K2_ Life and Death on the World's Most Dangerous Mountain - Ed Viesturs [36]
On August 16, 1992, Scott, Charley, and I broke free of the clouds just short of the summit. We saw it shining in the sun ahead of us. At noon, we stood on top, hugging each other and gasping in the thin air. My elation was genuine, but it was tempered by a mounting anxiety as I stared at the boiling black clouds below us. After only thirty minutes on top, we headed down.
Almost immediately we plunged back into that sea of clouds, which was now darker and more ominous than ever. Soon we were stumbling downward in a thick whiteout. It was then that Scott, in the lead, started to head off in the wrong direction, toward the top of the unknown east face. On the way up, I’d memorized even the subtlest landmarks, and now I was able to shout, “No, no, no! Wrong way, Scott! Farther to the right!”
By the time we got to the ramp that led down to the Bottleneck, the snow conditions were appalling. Most of the drifts were thigh-deep, and as I broke trail, I kept knocking loose huge slabs that thundered out of sight into the void below. By now, I was convinced that we were going to die. I kept telling myself that I’d probably just made the last and most stupid mistake of my life. That realization brought with it a weird sense of calm: Well, you might as well give it your best effort. You’ve got nothing to lose now.
At last we reached the near end of the crux traverse. There was no hope of reversing the pitch in the footsteps we had kicked on the way up—they were lost under layers of deep new snow. Instead, one by one we rappelled the fixed rope until we reached its sagging midpoint, then jumared back up to the farther anchor. From there, at the top of the Bottleneck, we faced in and started to kick steps downward. We were un-roped, since we knew that if one guy fell here, the rope would also pull the other two off.

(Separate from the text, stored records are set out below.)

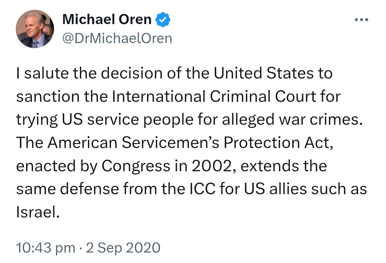
Task: Open the three-dot more options menu
Action: pos(361,20)
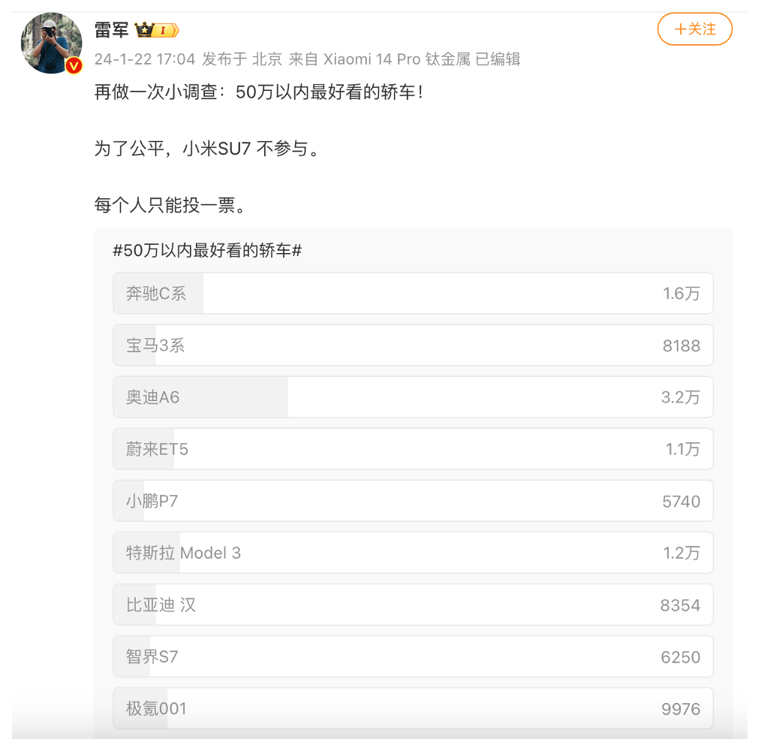761x748 pixels.
Task: Open 雷军's profile avatar photo
Action: pyautogui.click(x=52, y=44)
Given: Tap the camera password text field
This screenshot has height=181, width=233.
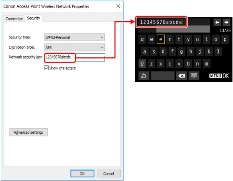Looking at the screenshot, I should coord(161,22).
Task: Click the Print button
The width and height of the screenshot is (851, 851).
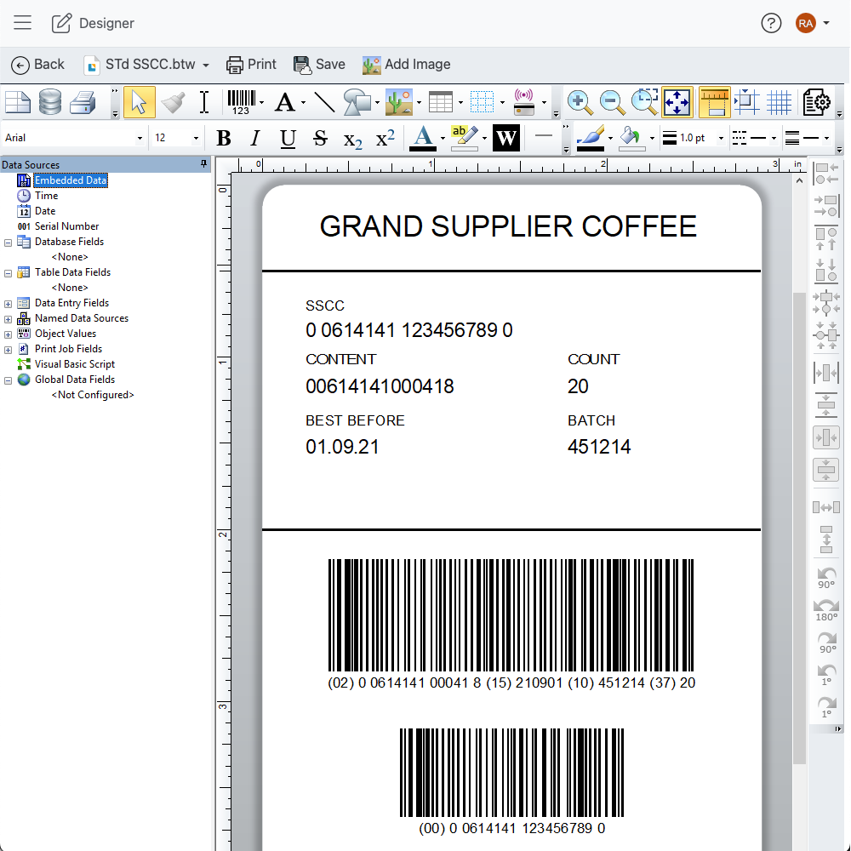Action: pyautogui.click(x=251, y=65)
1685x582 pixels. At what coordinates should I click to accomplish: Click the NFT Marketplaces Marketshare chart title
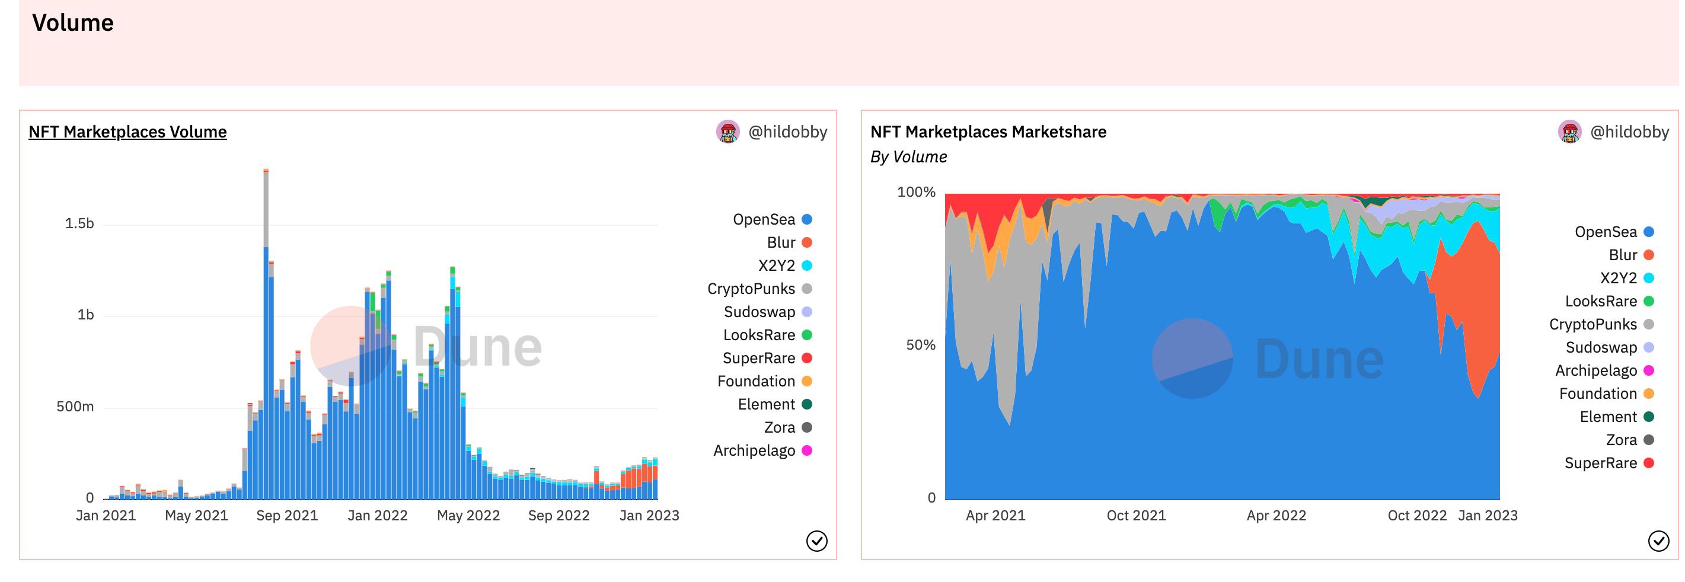click(988, 132)
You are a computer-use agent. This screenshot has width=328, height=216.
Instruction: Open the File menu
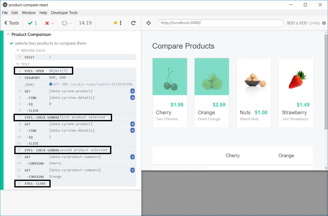click(5, 13)
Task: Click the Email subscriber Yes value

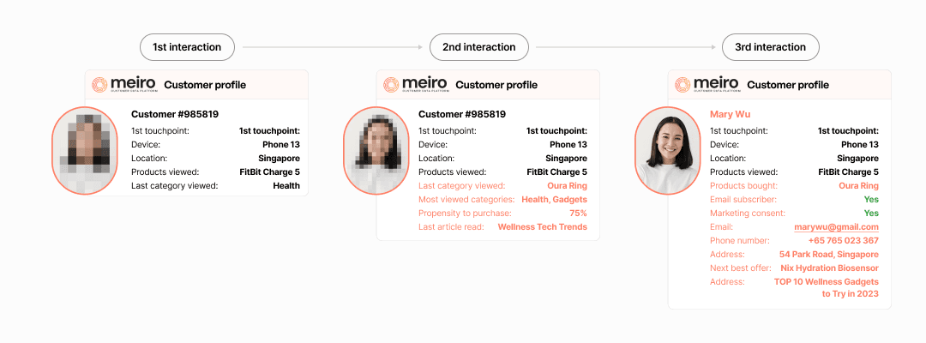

Miraculously, none of the snow slabs broke loose beneath our feet. We downclimbed slowly, until at last the angle gentled out where the summit pyramid meets the Shoulder. By now, the whiteout was so thick, we couldn’t see Camp IV. So we spread out, three abreast, and clomped on down, like searchers looking for clues in a crime scene in the forest. When we got to the top of the Shoulder, we started calling out, hoping Rob and Gary could guide us into camp. At last they heard us and shouted back.
We reached the tents at 5:00 P.M. We’d been climbing for almost sixteen hours.
I sat down in the snow outside our bivy tent. At that moment, I felt no happiness whatsoever at having climbed K2. Instead, I felt only anger at myself. That very evening, I wrote in my diary, “We’d pushed our luck beyond the max. I hope I never do that again! No summit is worth dying for. You can always come back.”
K2 was not done messing with us. As we’d reached Camp IV, I’d asked Rob, “What happened to you guys?”
A stricken look had crossed his face. “Gary’s pretty sick,” he’d said softly.
That morning, Rob and Gary had barely gotten started when Gary collapsed with severe breathing problems. It was all Rob could do to get his partner back to camp. Throughout the day, as he lay in the tent, Gary’s condition steadily worsened. Eventually we would conclude that he had a bad case of pulmonary edema.
Exhausted though we were, Scott, Charley, and I would now have to get a nearly helpless climber down the mountain. It would have been tempting to take a rest day on August 17, but I knew better. I wrote in my diary, “We gotta get outta here. Don’t want to get trapped here & die like all those people in ’86…. This mountain is gonna kick our ass all the way down.”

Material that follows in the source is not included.